[start Dataset]

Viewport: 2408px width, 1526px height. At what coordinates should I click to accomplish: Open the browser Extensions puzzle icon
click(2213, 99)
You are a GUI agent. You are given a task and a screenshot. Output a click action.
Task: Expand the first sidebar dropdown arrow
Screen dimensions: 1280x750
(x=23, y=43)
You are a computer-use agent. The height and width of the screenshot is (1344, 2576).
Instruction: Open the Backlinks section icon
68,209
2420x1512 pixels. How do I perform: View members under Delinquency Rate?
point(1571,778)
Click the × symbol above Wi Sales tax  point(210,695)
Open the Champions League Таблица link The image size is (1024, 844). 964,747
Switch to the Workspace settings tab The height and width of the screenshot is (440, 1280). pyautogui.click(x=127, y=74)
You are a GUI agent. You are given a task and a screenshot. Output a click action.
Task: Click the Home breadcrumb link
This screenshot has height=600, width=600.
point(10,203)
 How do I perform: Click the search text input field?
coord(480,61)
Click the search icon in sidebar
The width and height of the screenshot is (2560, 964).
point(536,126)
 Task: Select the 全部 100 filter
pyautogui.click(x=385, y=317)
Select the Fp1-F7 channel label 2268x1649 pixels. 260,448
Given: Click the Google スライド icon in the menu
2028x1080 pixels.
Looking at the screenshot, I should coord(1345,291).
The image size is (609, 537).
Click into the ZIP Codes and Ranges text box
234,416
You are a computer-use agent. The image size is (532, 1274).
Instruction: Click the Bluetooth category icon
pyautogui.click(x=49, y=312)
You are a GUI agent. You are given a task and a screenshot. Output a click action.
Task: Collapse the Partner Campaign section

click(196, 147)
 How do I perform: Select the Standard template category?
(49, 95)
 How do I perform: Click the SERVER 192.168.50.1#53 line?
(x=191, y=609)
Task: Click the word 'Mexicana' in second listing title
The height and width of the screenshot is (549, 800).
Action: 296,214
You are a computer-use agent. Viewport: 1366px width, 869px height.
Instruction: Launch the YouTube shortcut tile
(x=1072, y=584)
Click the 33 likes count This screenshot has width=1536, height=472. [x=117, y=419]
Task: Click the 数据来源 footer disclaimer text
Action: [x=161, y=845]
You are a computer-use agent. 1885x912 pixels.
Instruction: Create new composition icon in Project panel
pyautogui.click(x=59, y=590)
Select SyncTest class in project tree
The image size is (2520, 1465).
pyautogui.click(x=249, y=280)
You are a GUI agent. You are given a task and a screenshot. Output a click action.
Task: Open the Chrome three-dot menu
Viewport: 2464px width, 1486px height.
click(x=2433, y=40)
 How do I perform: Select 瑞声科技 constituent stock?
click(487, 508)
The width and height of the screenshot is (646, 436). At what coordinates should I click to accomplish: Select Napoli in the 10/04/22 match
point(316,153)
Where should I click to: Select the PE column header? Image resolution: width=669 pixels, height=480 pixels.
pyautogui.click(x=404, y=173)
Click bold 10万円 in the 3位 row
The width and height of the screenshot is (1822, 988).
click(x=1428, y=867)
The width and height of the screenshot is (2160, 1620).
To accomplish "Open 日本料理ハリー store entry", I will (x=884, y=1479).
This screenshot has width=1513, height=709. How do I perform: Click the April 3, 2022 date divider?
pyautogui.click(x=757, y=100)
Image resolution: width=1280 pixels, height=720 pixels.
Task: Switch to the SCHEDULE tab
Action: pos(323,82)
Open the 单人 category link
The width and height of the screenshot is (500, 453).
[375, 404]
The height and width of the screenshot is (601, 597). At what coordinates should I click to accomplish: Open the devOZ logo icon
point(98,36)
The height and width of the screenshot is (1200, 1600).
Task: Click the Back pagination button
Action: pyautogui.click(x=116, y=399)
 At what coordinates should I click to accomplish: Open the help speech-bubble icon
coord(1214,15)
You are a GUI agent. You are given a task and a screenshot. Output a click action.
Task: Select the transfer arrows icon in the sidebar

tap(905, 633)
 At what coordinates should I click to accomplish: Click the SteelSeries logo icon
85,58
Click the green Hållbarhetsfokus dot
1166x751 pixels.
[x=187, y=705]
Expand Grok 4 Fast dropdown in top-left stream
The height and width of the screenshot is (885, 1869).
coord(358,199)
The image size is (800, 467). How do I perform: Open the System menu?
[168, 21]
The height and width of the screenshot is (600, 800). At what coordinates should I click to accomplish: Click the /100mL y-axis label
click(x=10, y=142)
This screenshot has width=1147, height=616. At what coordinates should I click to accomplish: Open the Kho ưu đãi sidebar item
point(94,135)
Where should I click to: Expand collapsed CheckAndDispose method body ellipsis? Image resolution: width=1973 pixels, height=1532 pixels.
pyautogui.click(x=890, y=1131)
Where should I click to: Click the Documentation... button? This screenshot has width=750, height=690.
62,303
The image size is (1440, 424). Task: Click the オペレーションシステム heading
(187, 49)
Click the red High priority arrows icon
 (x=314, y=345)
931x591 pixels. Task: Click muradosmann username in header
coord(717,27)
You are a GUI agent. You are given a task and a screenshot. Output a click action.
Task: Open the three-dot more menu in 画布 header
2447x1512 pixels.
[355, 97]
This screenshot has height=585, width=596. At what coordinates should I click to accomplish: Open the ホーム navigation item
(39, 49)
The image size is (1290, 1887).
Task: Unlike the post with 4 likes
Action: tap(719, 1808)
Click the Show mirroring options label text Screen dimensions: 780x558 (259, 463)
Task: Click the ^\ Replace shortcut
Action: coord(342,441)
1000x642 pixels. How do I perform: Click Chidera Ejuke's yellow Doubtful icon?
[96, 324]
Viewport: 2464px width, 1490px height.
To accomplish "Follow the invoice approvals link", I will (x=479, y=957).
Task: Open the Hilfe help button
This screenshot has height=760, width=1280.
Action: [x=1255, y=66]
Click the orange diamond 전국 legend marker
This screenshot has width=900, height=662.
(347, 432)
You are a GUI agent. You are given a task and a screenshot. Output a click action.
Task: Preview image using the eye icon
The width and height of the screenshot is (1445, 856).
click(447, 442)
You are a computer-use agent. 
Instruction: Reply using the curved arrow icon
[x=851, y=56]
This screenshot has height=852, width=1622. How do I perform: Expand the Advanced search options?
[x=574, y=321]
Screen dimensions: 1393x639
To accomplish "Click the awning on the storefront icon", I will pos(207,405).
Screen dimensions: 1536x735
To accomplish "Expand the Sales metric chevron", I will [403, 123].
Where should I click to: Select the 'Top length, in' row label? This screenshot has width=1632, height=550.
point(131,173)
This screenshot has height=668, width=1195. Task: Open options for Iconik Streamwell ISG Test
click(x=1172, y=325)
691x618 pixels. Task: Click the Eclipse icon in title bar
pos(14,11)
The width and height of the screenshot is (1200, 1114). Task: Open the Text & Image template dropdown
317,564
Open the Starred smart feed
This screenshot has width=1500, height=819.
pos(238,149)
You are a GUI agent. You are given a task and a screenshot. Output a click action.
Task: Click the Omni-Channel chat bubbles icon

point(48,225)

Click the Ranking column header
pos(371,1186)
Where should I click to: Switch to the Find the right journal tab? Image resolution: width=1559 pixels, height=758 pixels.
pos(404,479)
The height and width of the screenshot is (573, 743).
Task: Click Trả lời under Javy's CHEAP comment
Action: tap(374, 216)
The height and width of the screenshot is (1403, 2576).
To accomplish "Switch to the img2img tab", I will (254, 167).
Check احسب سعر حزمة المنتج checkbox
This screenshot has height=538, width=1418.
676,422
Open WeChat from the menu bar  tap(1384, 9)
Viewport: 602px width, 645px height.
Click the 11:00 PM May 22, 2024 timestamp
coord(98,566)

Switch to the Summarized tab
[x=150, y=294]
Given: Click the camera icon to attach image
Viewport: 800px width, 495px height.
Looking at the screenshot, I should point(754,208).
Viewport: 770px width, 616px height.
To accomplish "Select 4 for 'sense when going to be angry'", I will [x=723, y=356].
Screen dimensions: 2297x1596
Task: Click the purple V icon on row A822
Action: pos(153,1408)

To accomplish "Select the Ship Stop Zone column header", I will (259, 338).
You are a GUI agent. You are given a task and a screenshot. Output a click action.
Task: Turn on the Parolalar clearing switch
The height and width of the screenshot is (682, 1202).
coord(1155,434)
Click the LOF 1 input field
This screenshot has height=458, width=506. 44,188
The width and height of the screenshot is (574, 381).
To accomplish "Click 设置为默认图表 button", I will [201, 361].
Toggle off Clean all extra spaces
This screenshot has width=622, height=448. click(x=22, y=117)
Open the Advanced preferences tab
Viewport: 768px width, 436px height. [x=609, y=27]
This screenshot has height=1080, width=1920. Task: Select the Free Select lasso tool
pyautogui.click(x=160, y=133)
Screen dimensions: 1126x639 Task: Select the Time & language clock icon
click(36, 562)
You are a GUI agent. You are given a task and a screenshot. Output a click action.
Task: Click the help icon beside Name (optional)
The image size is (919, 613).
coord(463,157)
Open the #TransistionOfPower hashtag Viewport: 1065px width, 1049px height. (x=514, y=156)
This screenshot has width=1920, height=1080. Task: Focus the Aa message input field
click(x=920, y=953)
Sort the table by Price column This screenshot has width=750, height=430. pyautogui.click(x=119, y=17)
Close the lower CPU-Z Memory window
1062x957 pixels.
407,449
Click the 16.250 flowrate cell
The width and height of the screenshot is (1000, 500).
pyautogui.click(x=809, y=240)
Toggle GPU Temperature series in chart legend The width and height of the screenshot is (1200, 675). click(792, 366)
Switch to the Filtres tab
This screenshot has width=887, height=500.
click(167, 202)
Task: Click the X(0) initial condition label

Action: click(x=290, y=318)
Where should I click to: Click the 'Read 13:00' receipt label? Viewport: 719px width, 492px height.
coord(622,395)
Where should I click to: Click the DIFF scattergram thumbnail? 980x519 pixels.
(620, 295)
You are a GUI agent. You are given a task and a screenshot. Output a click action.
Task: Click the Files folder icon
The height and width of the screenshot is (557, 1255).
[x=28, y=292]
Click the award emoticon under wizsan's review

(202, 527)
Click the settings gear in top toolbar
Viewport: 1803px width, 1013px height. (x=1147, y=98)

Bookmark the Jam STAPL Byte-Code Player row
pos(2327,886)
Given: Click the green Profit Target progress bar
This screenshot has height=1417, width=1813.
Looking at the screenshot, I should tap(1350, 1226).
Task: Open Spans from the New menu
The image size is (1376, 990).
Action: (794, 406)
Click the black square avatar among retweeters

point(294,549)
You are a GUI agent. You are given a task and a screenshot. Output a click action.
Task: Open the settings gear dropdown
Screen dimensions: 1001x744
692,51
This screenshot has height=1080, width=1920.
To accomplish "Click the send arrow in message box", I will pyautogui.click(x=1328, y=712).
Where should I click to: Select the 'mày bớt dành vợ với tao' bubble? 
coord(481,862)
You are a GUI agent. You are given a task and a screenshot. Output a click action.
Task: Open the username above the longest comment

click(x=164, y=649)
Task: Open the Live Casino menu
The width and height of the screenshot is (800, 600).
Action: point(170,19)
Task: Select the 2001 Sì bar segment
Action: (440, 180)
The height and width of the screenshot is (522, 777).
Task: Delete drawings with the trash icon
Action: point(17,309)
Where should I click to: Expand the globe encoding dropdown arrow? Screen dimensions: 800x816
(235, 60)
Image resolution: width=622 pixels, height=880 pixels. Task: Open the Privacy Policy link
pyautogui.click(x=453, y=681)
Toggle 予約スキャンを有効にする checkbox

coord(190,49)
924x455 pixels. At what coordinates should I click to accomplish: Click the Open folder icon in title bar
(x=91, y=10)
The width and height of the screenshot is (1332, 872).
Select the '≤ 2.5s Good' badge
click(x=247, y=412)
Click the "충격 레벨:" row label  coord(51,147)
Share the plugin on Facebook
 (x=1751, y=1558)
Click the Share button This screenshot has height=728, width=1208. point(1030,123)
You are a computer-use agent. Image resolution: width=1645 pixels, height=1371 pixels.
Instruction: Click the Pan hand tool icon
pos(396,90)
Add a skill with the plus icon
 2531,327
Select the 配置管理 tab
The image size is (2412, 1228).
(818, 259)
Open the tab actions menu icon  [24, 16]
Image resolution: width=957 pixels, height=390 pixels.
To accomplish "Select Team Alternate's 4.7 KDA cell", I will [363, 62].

[end Dataset]

- **Task details**
Return the lines of the records above verbatim, starting at the line that contains "The width and height of the screenshot is (2160, 1620)." and ending at the line that contains "coord(1214,15)". Include both of those lines.

- **Answer to this exercise**
The width and height of the screenshot is (2160, 1620).
To accomplish "Open 日本料理ハリー store entry", I will (x=884, y=1479).
This screenshot has width=1513, height=709. How do I perform: Click the April 3, 2022 date divider?
pyautogui.click(x=757, y=100)
Image resolution: width=1280 pixels, height=720 pixels.
Task: Switch to the SCHEDULE tab
Action: pos(323,82)
Open the 单人 category link
The width and height of the screenshot is (500, 453).
[375, 404]
The height and width of the screenshot is (601, 597). At what coordinates should I click to accomplish: Open the devOZ logo icon
point(98,36)
The height and width of the screenshot is (1200, 1600).
Task: Click the Back pagination button
Action: pyautogui.click(x=116, y=399)
 At what coordinates should I click to accomplish: Open the help speech-bubble icon
coord(1214,15)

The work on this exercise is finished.